## START Supplied records
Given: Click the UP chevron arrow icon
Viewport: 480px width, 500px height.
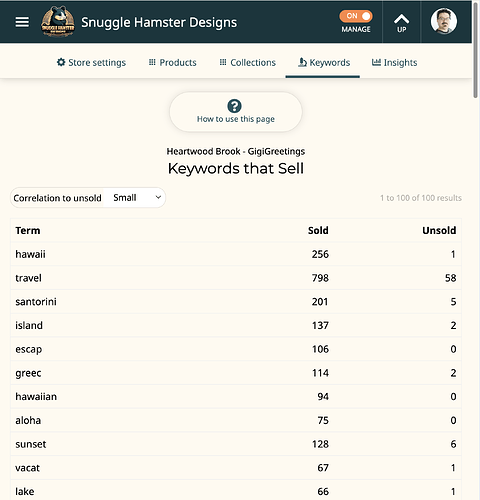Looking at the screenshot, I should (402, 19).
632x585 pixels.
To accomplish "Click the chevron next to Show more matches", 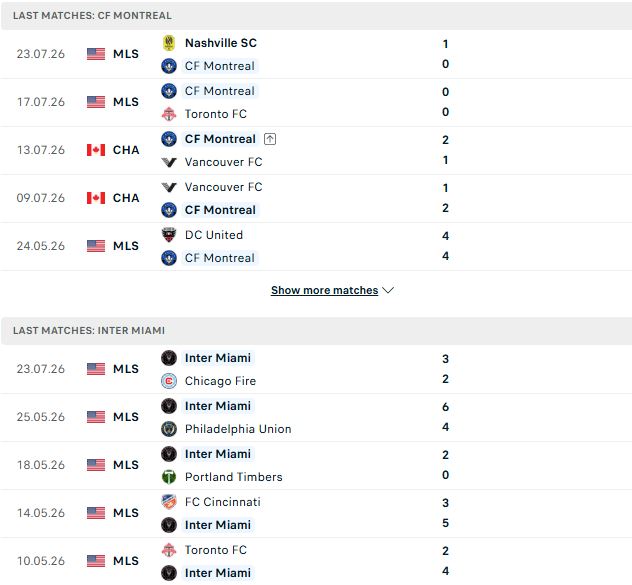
## END Supplied records
▸ **Set problem**:
Can you copy out all of these entries word for word, leaving out the pictures?

▸ **Result of the exercise**:
Given: Click the UP chevron arrow icon
Viewport: 480px width, 500px height.
Looking at the screenshot, I should (402, 19).
632x585 pixels.
To accomplish "Click the chevron next to Show more matches", 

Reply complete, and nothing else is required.